Tuesday, 8 May 2007

Providing datasets as text files is much more useful than making them available as PDFfiles (hamburger, anyone?). Recently a colleague of mine, Dave Palmer, published a QSAR model of the aqueous solubility of organic compounds. I'm not sure whether at the time it was possible to provide the supporting information as a text file. In any case, the test and training sets are available on the ACS website as two PDF files rather than as text.

Thanks to the magic of the Chemical Blogspace Greasemonkey Script I can alert anyone who visits the journal website that the supporting information is now available as text files.

petermr said...

This looks very exciting.
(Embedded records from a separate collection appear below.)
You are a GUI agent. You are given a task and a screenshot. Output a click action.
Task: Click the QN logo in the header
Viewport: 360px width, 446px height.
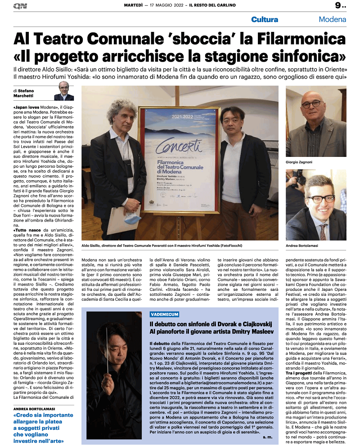pos(20,5)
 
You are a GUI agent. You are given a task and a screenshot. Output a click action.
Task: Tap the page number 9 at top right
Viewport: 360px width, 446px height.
pos(338,6)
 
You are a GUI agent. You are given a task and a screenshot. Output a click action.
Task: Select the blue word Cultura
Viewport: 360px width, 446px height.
pos(265,20)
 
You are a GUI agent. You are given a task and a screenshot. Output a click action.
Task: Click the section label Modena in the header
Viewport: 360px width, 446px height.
pos(332,20)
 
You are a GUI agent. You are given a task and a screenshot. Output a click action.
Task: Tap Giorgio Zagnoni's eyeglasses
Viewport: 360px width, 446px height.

Please clarify:
- has the greasemonkey translated the PDF to TXT or (b) have you created separate TXT and linked to them.
If the latter, why did you not use TXT anyway instead of PDF

Noel O'Boyle said...

I regret to report that hamburger to cow conversion is not occuring. I am simply providing the original text files which were converted by the ACS into PDFs.
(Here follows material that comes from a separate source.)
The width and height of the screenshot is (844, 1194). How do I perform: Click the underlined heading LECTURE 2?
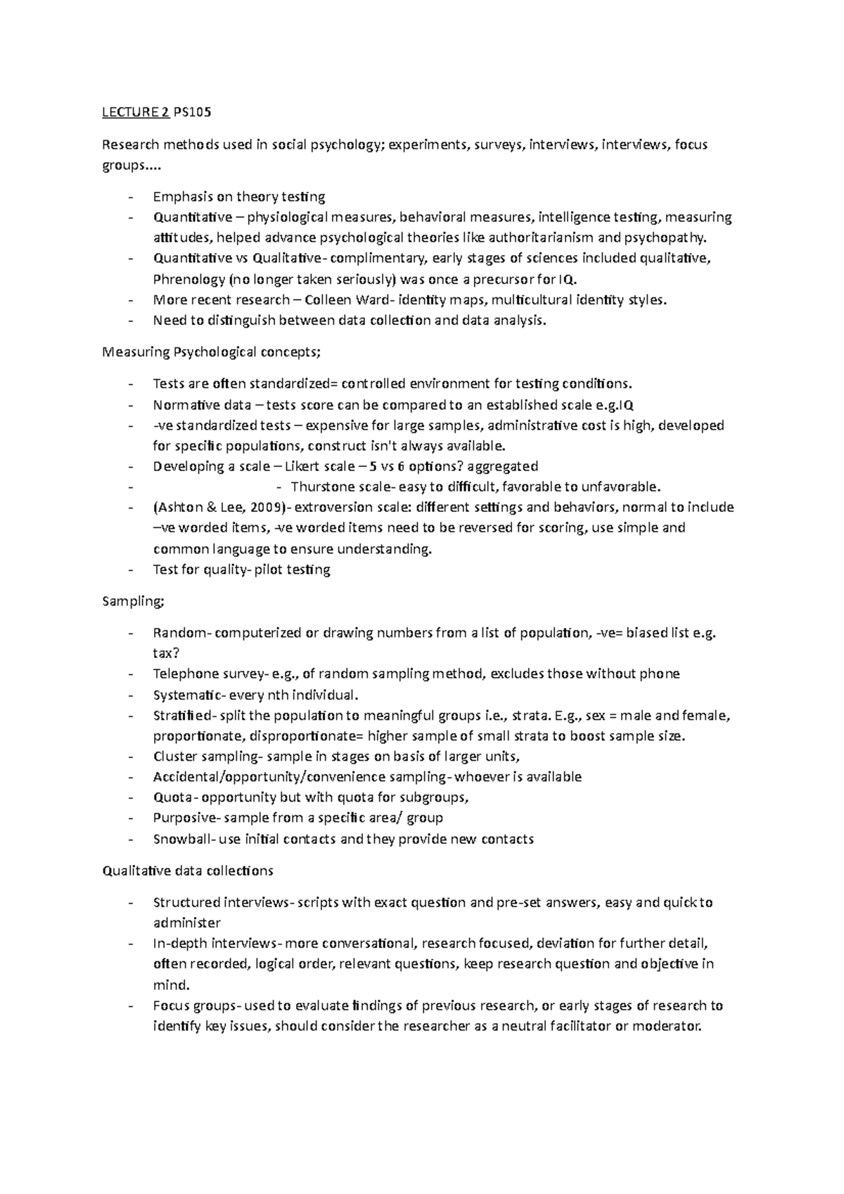tap(136, 113)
I didn't submit the paper myself so I'm not sure whether it was possible to prevent them being converted into PDFs. Looking at recent issues of JCIM, I see that some authors have provided the supplementary information as .txt files, so it is certainly possible now to avoid the PDF conversion.


hey thanks for providing them in text format.
i spent nearly half an hour trying to convert them from pdf to text (by copying) and later to excel by manually editing.